No need to work out of a 100 story death trap or risking ones life getting there and back with the urban crime. See CWB Chicago website for further enlightenment.
RonJ
RonJ
3 years ago
“Wondering why productivity is down? Think about the new phenomenon called quiet quitting.”
As i mentioned a few days ago, some of the commenters on Denninger’s blog, said they are doing VIP, Vacationing in Place. They resented the threat of Covid vaxxine mandates where they work. They see their employer in a different light, now, and won’t put in the level of work they used to.
Six000mileyear
Six000mileyear
3 years ago
That means jobs should be secure and opportunities plentiful for those with experience.
JackWebb
JackWebb
3 years ago
“It’s not my job” is hardly new. Those who live by that idea usually don’t get too far.
ajc1970
ajc1970
3 years ago
Reply to  JackWebb
They last an entire pension-generating career in government jobs
JackWebb
JackWebb
3 years ago
Reply to  ajc1970
Correct, which is to say they don’t get too far.

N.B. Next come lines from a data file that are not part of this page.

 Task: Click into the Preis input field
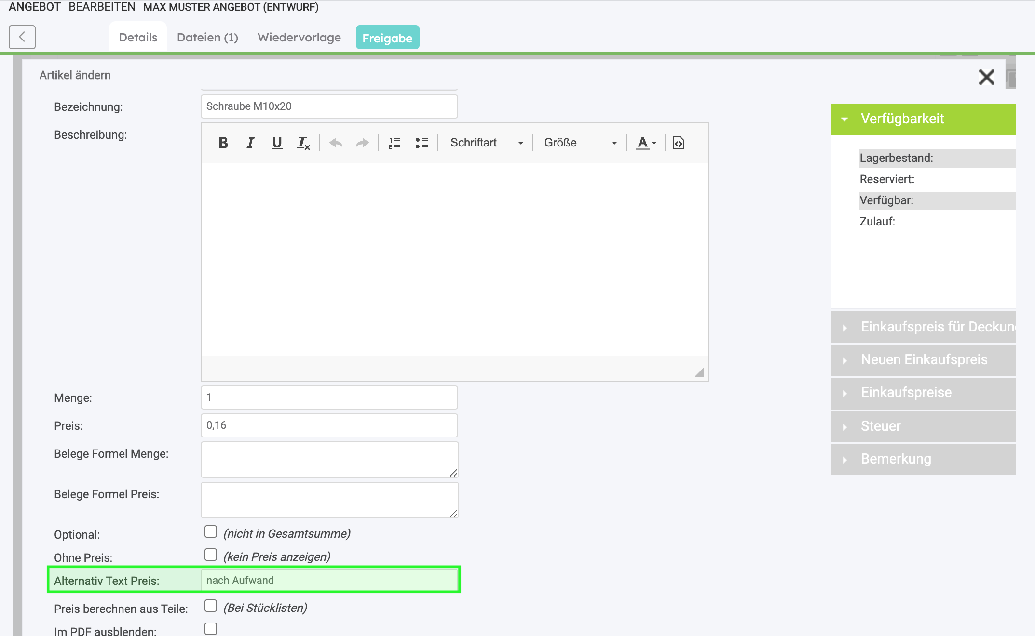(x=329, y=425)
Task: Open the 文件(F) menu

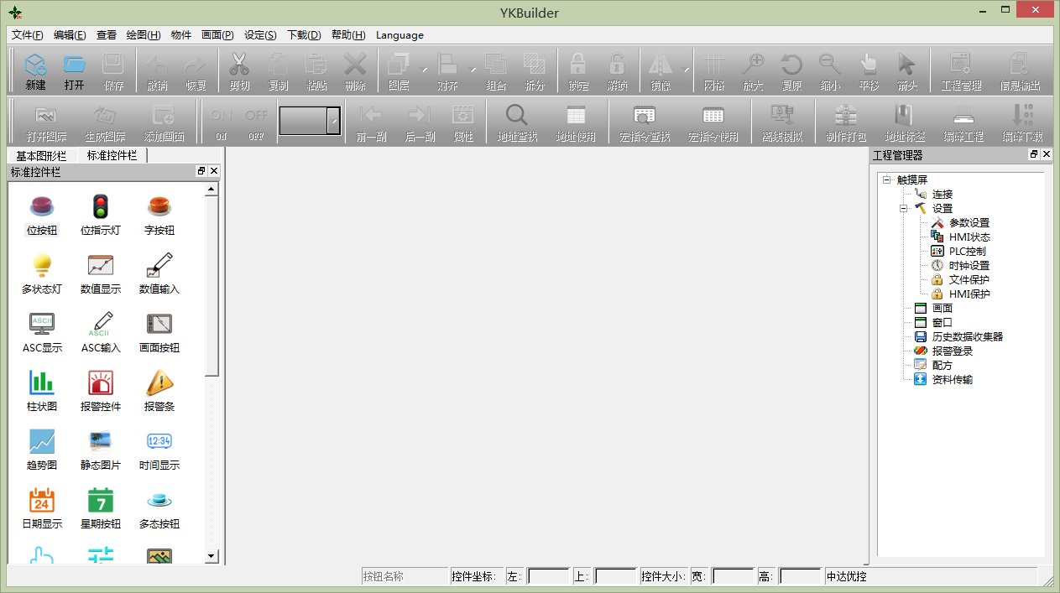Action: pos(27,35)
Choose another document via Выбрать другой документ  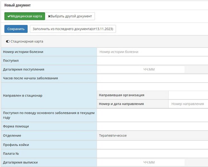(70, 16)
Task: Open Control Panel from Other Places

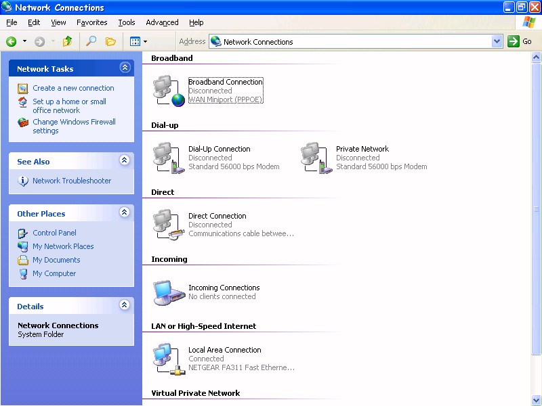Action: pos(54,233)
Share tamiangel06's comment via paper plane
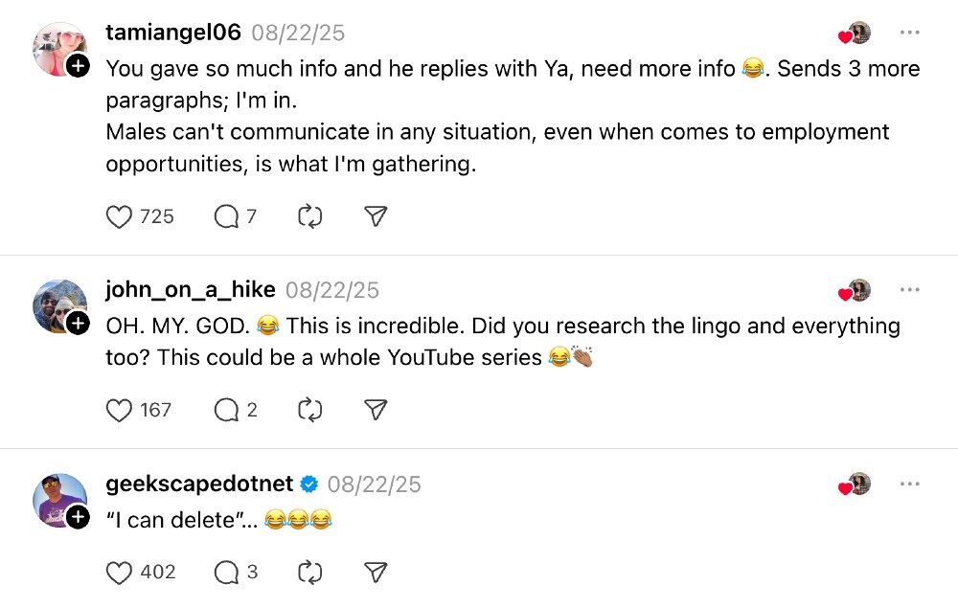 click(376, 217)
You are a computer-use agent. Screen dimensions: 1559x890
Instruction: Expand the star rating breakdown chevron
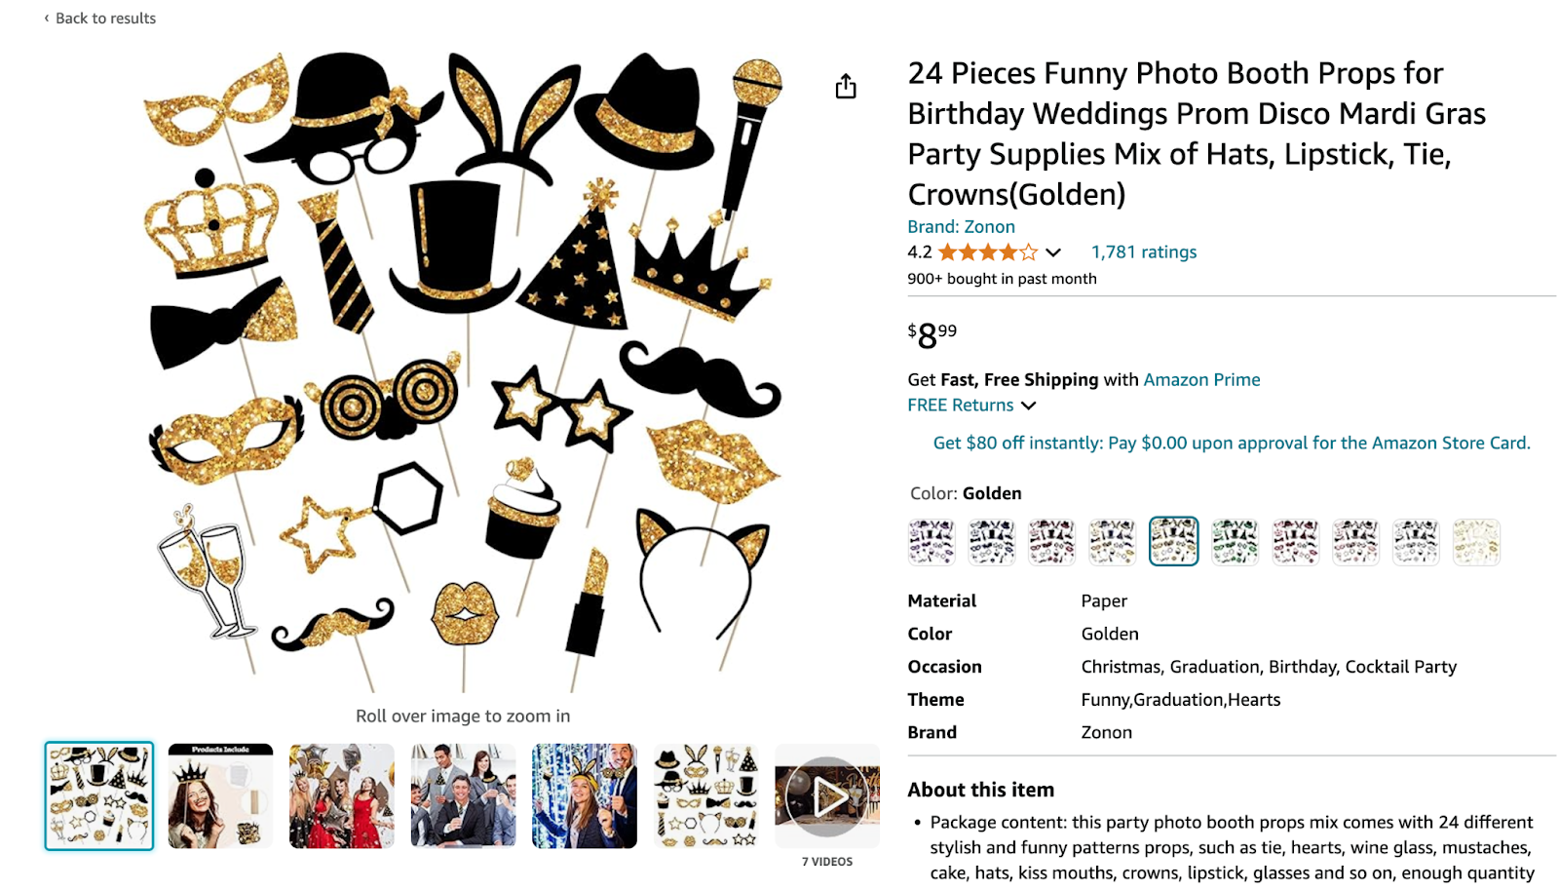[x=1052, y=252]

LOL
TexasTim65
TexasTim65
3 years ago
Reply to  JackWebb
They get further than you think. Those government pensions pay out millions over your lifetime (retire at 55, live 25 more years and collect 40K in pension and you collect 1 million more dollars without ever having to worry about saving, investing, market down turns etc. Most include health care on top of that).
Business Man
Business Man
3 years ago
Reply to  TexasTim65
40k? Here in Illinois they get 85% of their last two years’ ending salary. Most pensions here are in the six figure range, resulting in multi-millionaires who don’t have to save one penny for retirement while they are working.

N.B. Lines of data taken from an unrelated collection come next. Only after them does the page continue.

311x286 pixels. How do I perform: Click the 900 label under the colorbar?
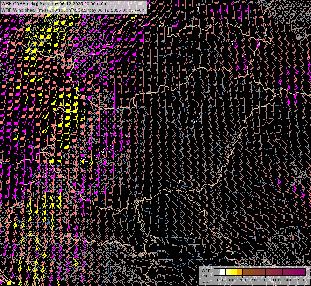265,280
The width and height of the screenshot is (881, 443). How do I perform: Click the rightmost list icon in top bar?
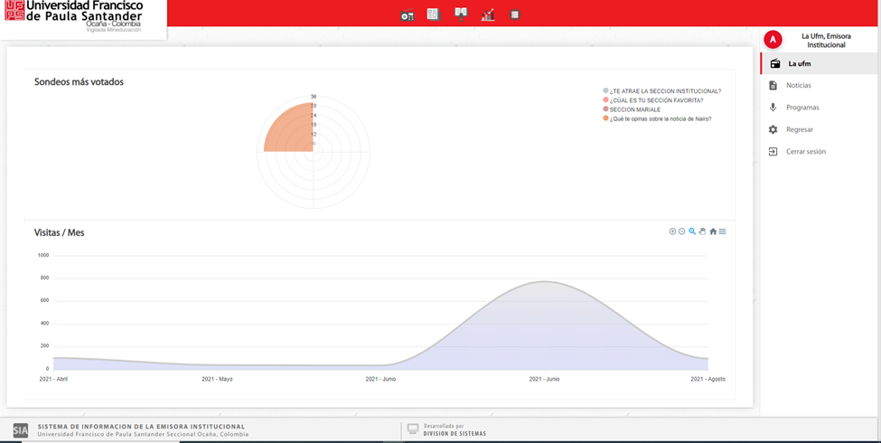pyautogui.click(x=514, y=14)
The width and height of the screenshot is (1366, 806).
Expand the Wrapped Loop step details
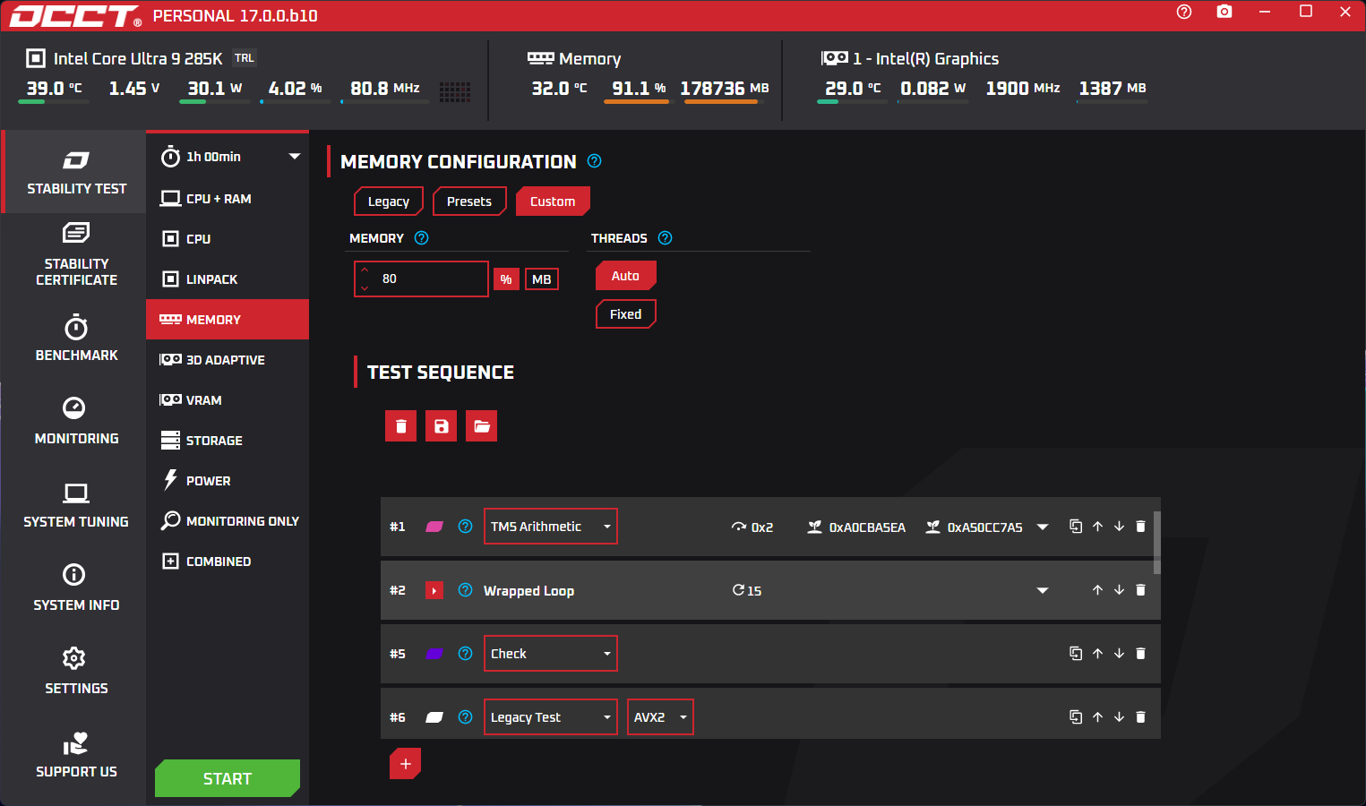pos(1042,590)
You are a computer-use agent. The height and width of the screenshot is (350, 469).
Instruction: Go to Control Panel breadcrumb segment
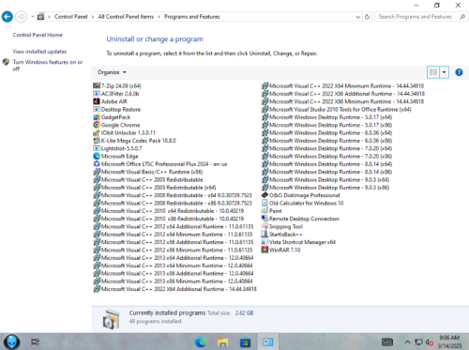click(70, 17)
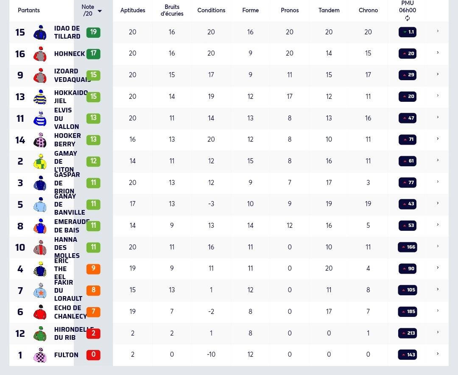Select the Chrono column header
Screen dimensions: 458x375
pyautogui.click(x=368, y=10)
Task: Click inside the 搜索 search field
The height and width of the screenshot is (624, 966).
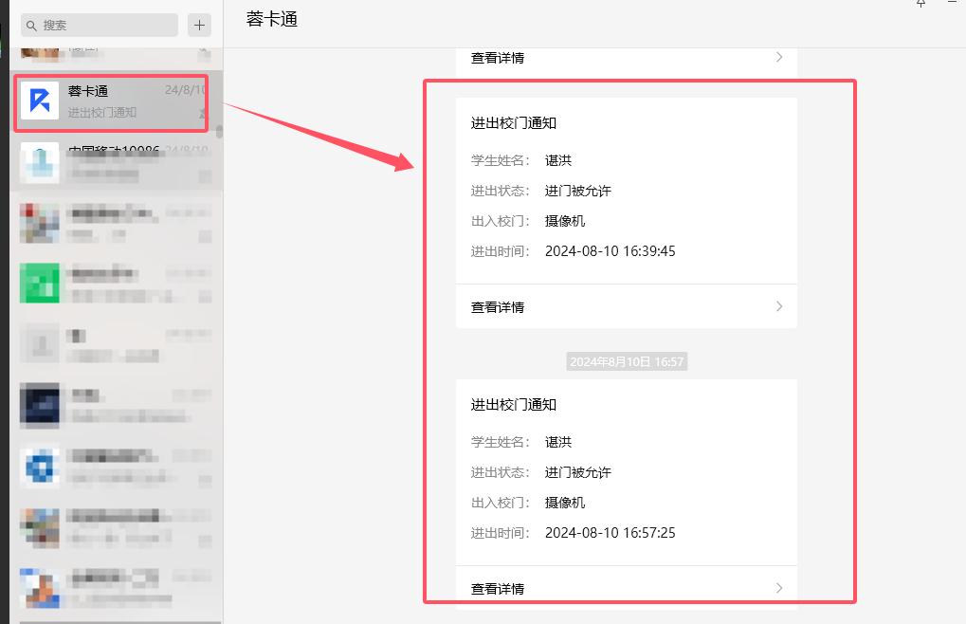Action: point(104,26)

The state is something like $180 billion in the hole for this, with the worst pension crisis in America.
But JB Pritzker wants to be your President, because he “fixed Illinois.”
Maximus_Minimus
Maximus_Minimus
3 years ago
“Yet, in many ways it seems all so understandable. The average person making the average wage cannot afford the average house.”
Some would call it Bingo, but I just call it the most astute statement that no BLS BS statistics could measure.

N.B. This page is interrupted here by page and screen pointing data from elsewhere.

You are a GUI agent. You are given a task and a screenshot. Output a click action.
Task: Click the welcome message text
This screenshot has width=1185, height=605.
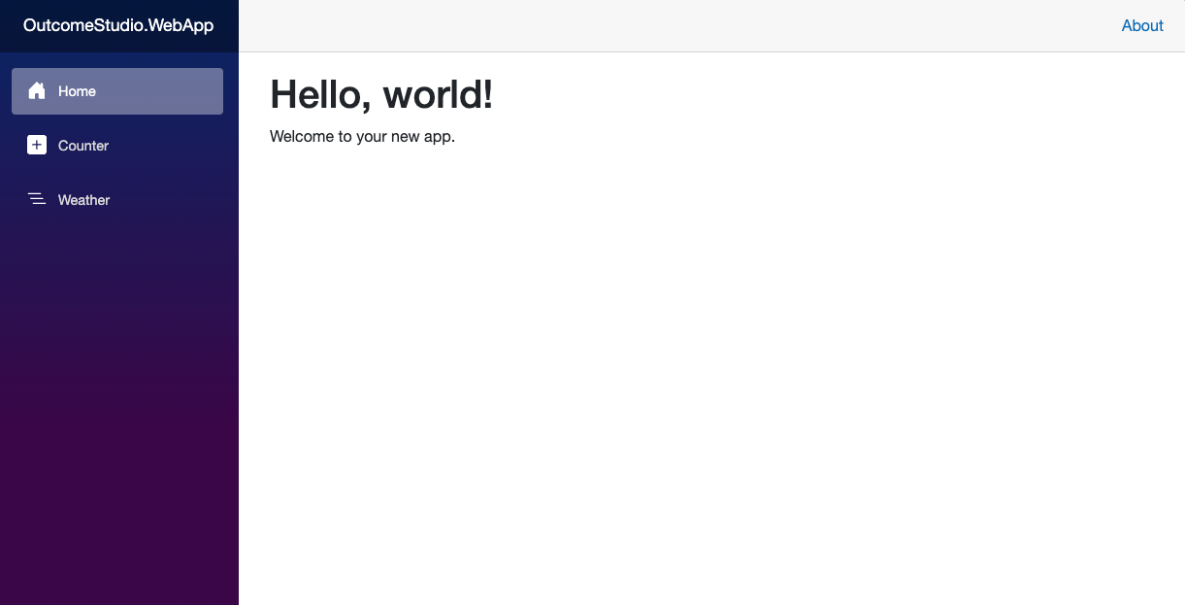[x=361, y=136]
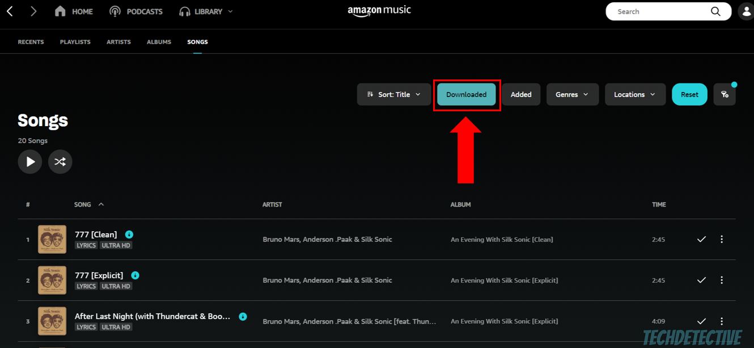
Task: Toggle the Downloaded filter
Action: click(x=467, y=94)
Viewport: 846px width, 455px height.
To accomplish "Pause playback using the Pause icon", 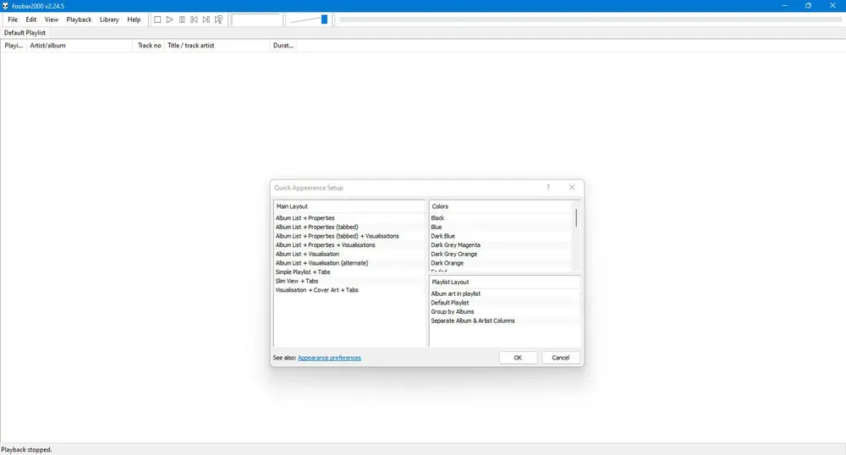I will pyautogui.click(x=182, y=19).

Stuck in a rut, unless you have asset rich aging parents.
End to central banking!
Captain Ahab
Captain Ahab
3 years ago
Average person, average wage, average house… is merely a symptom of an existential (a good democrap word) crisis. Low productivity (IMHO) is the end result of rewarding non-producers more than producers.
Lisa_Hooker
Lisa_Hooker
3 years ago
Reply to  Captain Ahab
Don’t have to reward non-producers more.
Reward them almost the same and you slowly kill off initiative in the producers.
KidHorn
KidHorn
3 years ago
Guess you’ve never worked for a government. The only thing government workers work hard at is making themselves appear busy. Now that the only path to promotion is being a member of a repressed group, it’s probably worse than ever.
Captain Ahab
Captain Ahab
3 years ago
Reply to  KidHorn
Actually, it is worse–it is not just government. The groundwork is done before pre-school. All people, all races, all 365 genders, all ages, are equal. By middle school, smart kids have learned to keep their mouths shut and not exert themselves.
Lisa_Hooker
Lisa_Hooker
3 years ago
Reply to  KidHorn
Not entirely true. I have known some Government workers that work very hard at expanding their budget and increasing the number of people who report under them. Doesn’t matter if it’s justified or not.
ILHawk
ILHawk
3 years ago
Reply to  KidHorn
Just stupid. Been in both sectors. Govt has many of the best and worst employees. Industry is more middle road.